Plano Safra 2026/2027 amplia crédito, mas setor busca fontes privadas
Governo anuncia Plano Safra 2026/2027 com recursos limitados, forçando produtores rurais a buscarem financiamento privado diante de juros elevados.
Pontos principais
- O volume de recursos do Plano Safra 2026/2027 é considerado insuficiente para atender à demanda total do agronegócio.
- Produtores rurais dependem cada vez mais de financiamento privado via indústrias de insumos e tradings.
- Houve redução no volume de crédito disponível com taxas de juros equalizadas pelo governo.
- Especialistas defendem a implementação de seguros de renda e proteção de preços para mitigar riscos no campo.
O governo federal anunciou o Plano Safra 2026/2027 com um volume de recursos avaliado como modesto por representantes do setor.

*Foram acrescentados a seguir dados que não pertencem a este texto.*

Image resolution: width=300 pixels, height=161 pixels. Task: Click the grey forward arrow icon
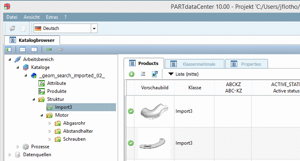click(x=60, y=49)
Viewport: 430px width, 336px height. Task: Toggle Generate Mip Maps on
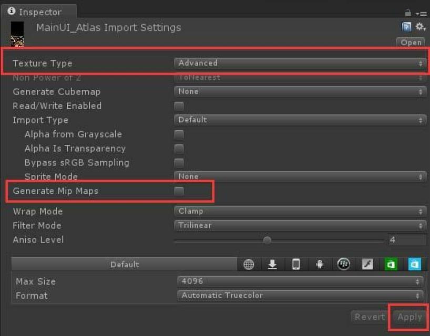coord(179,191)
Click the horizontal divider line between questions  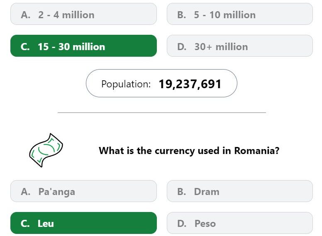coord(162,113)
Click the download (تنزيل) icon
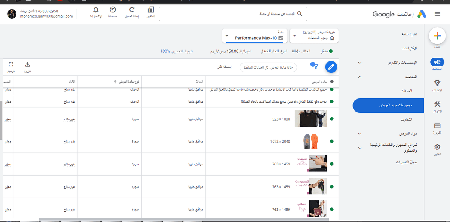Viewport: 450px width, 222px height. pos(27,64)
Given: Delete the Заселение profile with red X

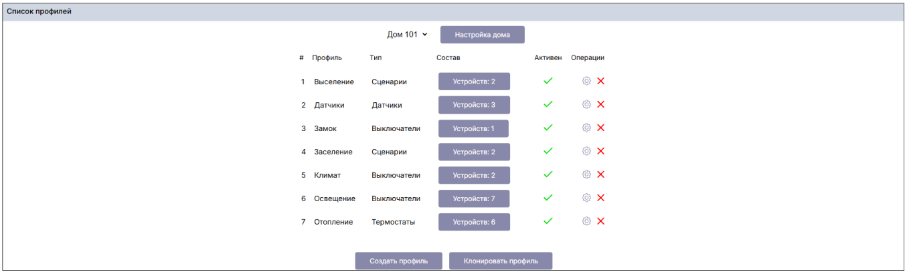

Diante de restrições fiscais e da redução na oferta de crédito com juros equalizados, os produtores rurais enfrentam dificuldades para financiar a safra, sendo impulsionados a buscar alternativas no mercado privado, como tradings e indústrias de insumos. O cenário de juros elevados torna o custo do capital um desafio adicional para a viabilidade das operações agrícolas no país. Além da questão do crédito, o debate no setor aponta para a necessidade urgente de políticas públicas mais robustas, como mecanismos de seguro de renda e proteção de preços, essenciais para a mitigação dos riscos climáticos e de mercado. Enquanto isso, a renegociação de dívidas rurais permanece em pauta no Congresso Nacional, operando em paralelo às diretrizes do plano oficial.